Well, the Clorox site says it is safe to use to purify water...

_"Emergency Water Disinfection

When boiling off water for 1 minute is not practical, disinfect water by the following method:
1. Remove suspended particles by filtering or letting particles settle to the bottom.
2. Pour off clear water into a clean container.
3. Add 12 drops (1/8 teaspoon) of Clorox® Regular-Bleach1, concentrated (not scented or Clorox® Plus® bleaches) to two gallons of water (2 drops to 1 quart). For cloudy water, use 24 drops per two gallons of water (3 drops to 1 quart).
4. Let treated water stand for 30 minutes. Water should have a slight bleach odor. If not, repeat and wait another 15 minutes. The treated water can then be made palatable by pouring it between clean containers several times."_

http://www.clorox.com


----------



## Rigged for Quiet (Mar 3, 2013)

I subscribe to the idea that never store food or water in a container that did not previously contain food or water.


----------



## Leon (Jan 30, 2012)

if you cleaned it out really good and allowed all that chlorine to oxidize, for at least short term storage I'm sure it would be fine.


----------



## GTGallop (Nov 11, 2012)

Do this...
Get one.
Fill it with water and leave it out in the sun for like a month.
Drain and refill for month #2.
Then after two months in the sun drain and fill. Let is sit a week or so. Sample the water and take it to a pool store (not Leslies). They can tell you how much chlorine is leaching into the water.

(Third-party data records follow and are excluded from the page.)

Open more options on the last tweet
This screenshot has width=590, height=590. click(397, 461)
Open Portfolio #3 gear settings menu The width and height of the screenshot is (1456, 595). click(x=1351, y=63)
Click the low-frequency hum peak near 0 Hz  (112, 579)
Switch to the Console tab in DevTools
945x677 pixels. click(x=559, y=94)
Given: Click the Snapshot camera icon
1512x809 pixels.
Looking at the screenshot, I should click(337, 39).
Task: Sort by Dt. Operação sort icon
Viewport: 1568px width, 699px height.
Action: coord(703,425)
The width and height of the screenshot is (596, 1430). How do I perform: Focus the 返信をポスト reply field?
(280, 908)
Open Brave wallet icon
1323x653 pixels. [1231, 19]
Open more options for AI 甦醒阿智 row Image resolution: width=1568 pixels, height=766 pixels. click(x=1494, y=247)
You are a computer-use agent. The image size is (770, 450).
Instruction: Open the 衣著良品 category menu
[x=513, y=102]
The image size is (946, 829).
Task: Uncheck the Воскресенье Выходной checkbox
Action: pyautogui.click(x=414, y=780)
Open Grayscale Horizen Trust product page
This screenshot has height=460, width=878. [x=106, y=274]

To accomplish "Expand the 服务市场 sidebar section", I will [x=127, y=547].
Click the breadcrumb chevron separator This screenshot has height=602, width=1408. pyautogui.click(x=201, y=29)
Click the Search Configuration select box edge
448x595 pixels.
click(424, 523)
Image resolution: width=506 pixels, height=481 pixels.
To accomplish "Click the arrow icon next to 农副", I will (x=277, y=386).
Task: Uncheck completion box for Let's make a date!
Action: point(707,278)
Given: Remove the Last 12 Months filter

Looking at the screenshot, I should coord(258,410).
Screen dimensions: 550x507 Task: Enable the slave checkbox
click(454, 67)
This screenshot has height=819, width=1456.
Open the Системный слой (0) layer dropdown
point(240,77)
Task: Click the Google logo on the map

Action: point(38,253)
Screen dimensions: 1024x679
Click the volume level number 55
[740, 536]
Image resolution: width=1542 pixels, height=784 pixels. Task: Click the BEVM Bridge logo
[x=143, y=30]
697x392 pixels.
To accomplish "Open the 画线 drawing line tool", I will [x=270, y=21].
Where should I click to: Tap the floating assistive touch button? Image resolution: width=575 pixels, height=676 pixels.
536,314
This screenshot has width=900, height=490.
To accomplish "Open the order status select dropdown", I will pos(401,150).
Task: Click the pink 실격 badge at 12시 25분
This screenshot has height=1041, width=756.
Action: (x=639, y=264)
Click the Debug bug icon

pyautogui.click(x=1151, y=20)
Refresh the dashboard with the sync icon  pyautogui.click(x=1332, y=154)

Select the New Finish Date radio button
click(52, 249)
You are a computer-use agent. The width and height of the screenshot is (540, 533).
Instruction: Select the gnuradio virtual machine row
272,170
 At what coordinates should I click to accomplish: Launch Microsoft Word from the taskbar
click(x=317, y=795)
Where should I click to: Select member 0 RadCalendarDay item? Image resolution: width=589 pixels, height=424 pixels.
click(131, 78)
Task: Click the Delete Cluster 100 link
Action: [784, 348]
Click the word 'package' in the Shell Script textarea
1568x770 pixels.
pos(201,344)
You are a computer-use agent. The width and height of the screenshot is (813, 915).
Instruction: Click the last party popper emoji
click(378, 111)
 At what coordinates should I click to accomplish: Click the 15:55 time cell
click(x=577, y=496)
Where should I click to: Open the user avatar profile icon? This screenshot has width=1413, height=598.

If it is acceptable, you are good to go.
If not, lather, rinse, repeat.


----------



## Nathan Jefferson (May 11, 2013)

I probably wouldn't do it, unless you had no other option... If they are giving them away they have probably been used multiple times - and might not have contained bleach each time!

Bleach is toxic if ingested in quantity, but as people stated above you most likely drink it in tap water everyday, just in VERY small quantities. But I'm weird like that and still wouldn't do it.


----------



## retired guard (Mar 7, 2013)

Back when I was LDS using old bleach bottles for H2O storage was recommended. I still think I would relegate that water to cleaning.


----------



## Montana Rancher (Mar 4, 2013)

70% of your water usage will not be drinking, I would suggest tapping this source to the max and plan on using the water for washing, bathing, cleaning, rinsing, etc. if things get bad then drink it, it will be better than dying of dehydration.

If you leave bleached water exposed to open air the bleach will evaporate off.


----------